How PARANOID are you with data? Or are there DIRTY READs in Oracle???

Some weeks ago, I was discussing with a friend about an issue he saw in some Oracle databases, kind of losing data, or in other words, seeing UNCOMMITTED data that later on disappeared.

Allowing a session to read uncommited data being changed in another transaction is a Transaction Isolation Level called READ UNCOMMITED, which is not supported by Oracle. Such type of read is known as a DIRTY READ.

Many database scholars argue that a dirty read should never be allowed, under any circumstances, which I tend to agree with. And Oracle seems to agree as well, since it does not support this by design, unlike other databases.

So, the idea of Oracle allowing such thing sounds crazy, right? Or maybe a bug?

Well, after some research this friend did, he found this post from Jonathan Lewis explaining a very rare but possible situation when these DIRTY READS could take place in Oracle and cause data confusion.

And I was able to reproduce the issue in several different versions, including 23c FREE.

In this post I will explain in details how to reproduce the issue, and then I will present the solution that will make the title of this post make sense.

Basically, the problem happens when the LGWR process hangs, avoiding the COMMIT to complete successfully. But the problem is the way Oracle works by default, the COMMIT steps are executed first in memory by writing the redo entries to the Redo Log Buffers and then calling LGWR to write them to Redo Log Files on disk. In the rare case when the LGWR is hung for whatever reason but the instance is still working, another session may end up querying and seeing the changed data event without the COMMIT being persisted to disk.

In order to reproduce the behavior, we will follow these steps exactly the way JL shows:

Initial Preparation

To prepare I will just create a table and insert a row of data:

create table t1(n1 number);

Table created.

insert into t1 values(1);

1 row created.

commit;

Commit complete.

Step 1 – Session 1 changes some data

Now let’s change some data:

col con_name for a10
col sid for a10
select SYS_CONTEXT ('userenv','con_name') con_name, SYS_CONTEXT ('userenv','sid') sid from dual;

CON_NAME   SID
---------- ----------
FREEPDB1   51

update t1 set n1 = 2;

1 row updated.

select * from t1;

	    N1
----------
	     2

Step 2 – Session 2 connects (or is already connected)

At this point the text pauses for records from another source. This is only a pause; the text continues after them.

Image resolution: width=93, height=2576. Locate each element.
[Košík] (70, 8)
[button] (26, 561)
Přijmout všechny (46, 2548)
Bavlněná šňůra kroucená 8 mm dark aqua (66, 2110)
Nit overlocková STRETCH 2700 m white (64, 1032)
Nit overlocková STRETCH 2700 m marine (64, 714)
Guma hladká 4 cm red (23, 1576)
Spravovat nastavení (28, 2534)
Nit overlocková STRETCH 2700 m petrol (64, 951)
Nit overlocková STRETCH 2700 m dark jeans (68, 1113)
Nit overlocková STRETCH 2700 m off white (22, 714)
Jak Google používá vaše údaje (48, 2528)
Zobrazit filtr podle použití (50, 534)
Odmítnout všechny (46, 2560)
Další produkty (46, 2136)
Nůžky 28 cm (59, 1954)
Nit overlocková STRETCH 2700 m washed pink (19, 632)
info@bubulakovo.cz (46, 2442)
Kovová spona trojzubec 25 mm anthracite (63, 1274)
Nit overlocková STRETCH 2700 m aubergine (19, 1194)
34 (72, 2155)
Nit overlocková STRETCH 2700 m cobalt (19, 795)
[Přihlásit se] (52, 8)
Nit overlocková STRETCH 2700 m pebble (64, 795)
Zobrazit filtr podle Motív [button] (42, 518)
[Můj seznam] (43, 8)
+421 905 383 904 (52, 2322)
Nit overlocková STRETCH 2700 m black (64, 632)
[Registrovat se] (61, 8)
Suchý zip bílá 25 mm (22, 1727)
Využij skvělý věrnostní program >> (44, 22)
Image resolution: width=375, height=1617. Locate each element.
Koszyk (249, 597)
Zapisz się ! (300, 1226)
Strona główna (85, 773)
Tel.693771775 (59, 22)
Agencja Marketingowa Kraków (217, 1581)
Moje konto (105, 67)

This is the session that will see the dirty read. It needs to be connected before the LGWR fails, because after that no new session will be able to connect.

col con_name for a10
col sid for a10
select SYS_CONTEXT ('userenv','con_name') con_name, SYS_CONTEXT ('userenv','sid') sid from dual;

CON_NAME   SID
---------- ----------
FREEPDB1   271

Step 3 – LGWR hangs

Let’s find the LGWR PID# and use it with oradebug to force a hang (put the process in a suspended state for the tests).

In order to use oradebug, I will need a third session connected as SYSDBA at the CDB level:

col con_name for a10
col sid for a10
select SYS_CONTEXT ('userenv','con_name') con_name, SYS_CONTEXT ('userenv','sid') sid from dual;

CON_NAME   SID
---------- ----------
CDB$ROOT   237

select * from session_privs where privilege = 'SYSDBA';

PRIVILEGE
----------------------------------------
SYSDBA

Then, I will identify the LGWR PID:

select pid from v$process where pname='LGWR';

       PID
----------
	    22

And finally I will put the process to sleep:

oradebug setorapid 22
Oracle pid: 22, Unix process pid: 88, NID: 4026532473, image: oracle@bcadfe8ca782 (LGWR)
oradebug suspend
Statement processed.

I won’t show it here, but you can test yourself that from this moment on, if you try to open a new session it will hang.

Step 4 – Session 1 issues a COMMIT

When the COMMIT is issued, first the server process attending that session will work in memory writing the COMMIT redo entry, and then calls LGWR to write the redo entries from the Redo Log Buffer into the Redo Log File on disk.

select SYS_CONTEXT ('userenv','con_name') con_name, SYS_CONTEXT ('userenv','sid') sid from dual;SQL> SQL> 

CON_NAME   SID
---------- ----------
FREEPDB1   51

commit;
-- THE SESSION WILL HANG

Since the LGWR is hung, the COMMIT does not finish and the session also hangs. BUT, the work in memory is already done and so from the memory perspective the COMMIT was successful already.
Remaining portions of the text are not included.